Lack of discernment:
AI does not know the physical context (temperature, maintenance history, vibrations).
Real-world consequences:
A mistranslation of a load limit or safety instruction can lead to costly equipment damage or even serious workplace accidents.
2. The legal vacuum of intellectual property
For a technology SME, the value of the company often lies in its know-how and intangible assets. However, entrusting its translation entirely to AI weakens this protection.
The impossibility of copyright: In France, as in Europe, only works resulting from human creation are protected. A translation generated autonomously by AI cannot be protected. Technically, it could fall into the public domain.
The need for “human input”: To claim legal protection against competition, you must prove significant human intervention (terminology choices, rewordings, business expertise). Without this, your competitors could legally copy your content.
3. Data security and “Shadow AI”
Using consumer AI tools (such as free versions of certain online translators) exposes your trade secrets.
Model training:
The information you submit (source code, manufacturing processes, proprietary diagrams) is often stored to train future models. Your secrets then become the fuel for AI, potentially accessible to third parties.
Financial impact:
The phenomenon of “Shadow AI” (the use of AI tools by employees without the approval of the IT department) increases the average cost of a data breach by more than $321,000.
4. Strategic risks: SEO and brand image
Your website’s visibility on Google and your customers’ trust are at stake.
Downgrading by Google:
Search engines have become experts at detecting mass-generated content with no added value. Through systems such as SpamBrain, Google can penalize a website whose translations are deemed generic. The result? A loss of organic visibility of up to 70%.
Erosion of customer trust:
Accuracy is a fundamental component of credibility in technical B2B. Industrial customers will perceive a lack of professionalism right away if they notice incorrect terminology, which is frequently the outcome of poorly adapted Anglo-centric datasets. If you don’t have a command of the terms used in your own field, how can you be expected to have a command of the quality of your machines?

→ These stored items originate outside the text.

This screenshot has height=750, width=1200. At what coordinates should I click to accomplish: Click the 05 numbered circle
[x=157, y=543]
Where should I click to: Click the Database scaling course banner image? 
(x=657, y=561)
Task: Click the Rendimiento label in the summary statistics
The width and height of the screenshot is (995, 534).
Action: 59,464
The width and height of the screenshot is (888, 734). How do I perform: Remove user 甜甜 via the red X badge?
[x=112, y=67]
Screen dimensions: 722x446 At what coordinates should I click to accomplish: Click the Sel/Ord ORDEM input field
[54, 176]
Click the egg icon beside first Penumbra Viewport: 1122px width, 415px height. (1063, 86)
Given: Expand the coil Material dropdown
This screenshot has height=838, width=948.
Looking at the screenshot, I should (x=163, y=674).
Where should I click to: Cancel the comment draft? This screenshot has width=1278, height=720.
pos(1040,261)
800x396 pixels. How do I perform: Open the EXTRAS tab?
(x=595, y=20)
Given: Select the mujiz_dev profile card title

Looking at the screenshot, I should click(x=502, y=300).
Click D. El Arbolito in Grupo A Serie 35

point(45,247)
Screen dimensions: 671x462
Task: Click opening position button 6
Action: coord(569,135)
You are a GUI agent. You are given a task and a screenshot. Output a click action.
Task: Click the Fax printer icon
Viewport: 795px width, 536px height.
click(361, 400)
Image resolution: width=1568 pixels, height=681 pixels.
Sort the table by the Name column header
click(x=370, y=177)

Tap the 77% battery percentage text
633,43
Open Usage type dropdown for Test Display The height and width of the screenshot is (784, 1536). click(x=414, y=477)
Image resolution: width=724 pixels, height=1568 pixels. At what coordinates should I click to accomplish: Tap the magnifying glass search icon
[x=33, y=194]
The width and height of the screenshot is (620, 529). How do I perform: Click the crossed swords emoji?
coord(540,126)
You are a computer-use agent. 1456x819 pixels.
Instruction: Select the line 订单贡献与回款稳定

5. Legal liability and compliance with the AI Act
The regulatory framework is tightening. Companies can no longer ignore the origin of their content.
Failure to advise:
As a manufacturer or SaaS publisher, you have an obligation to advise. If a translation error misleads a customer, your professional liability insurance could refuse to cover you, arguing that it was an unsupervised algorithmic failure.
Compliance with the AI Act:
Since August 2024, European AI regulations have imposed strict transparency requirements. Certain AI-generated content must be explicitly labeled as such. Failure to comply with these rules exposes companies to heavy financial penalties.
Expert recommendation: The “human-in-the-loop” approach
Does this mean we should ban AI? Not necessarily. The key to success lies in a hybrid approach where humans remain the final guarantor.
The “human-in-the-loop” principle: AI can be used to generate a quick first draft, but all critical technical content must be validated, corrected, and enriched by a human subject matter expert.
This is the only method that guarantees the technical accuracy, legal protection, and SEO performance necessary for the international growth of an industrial SME.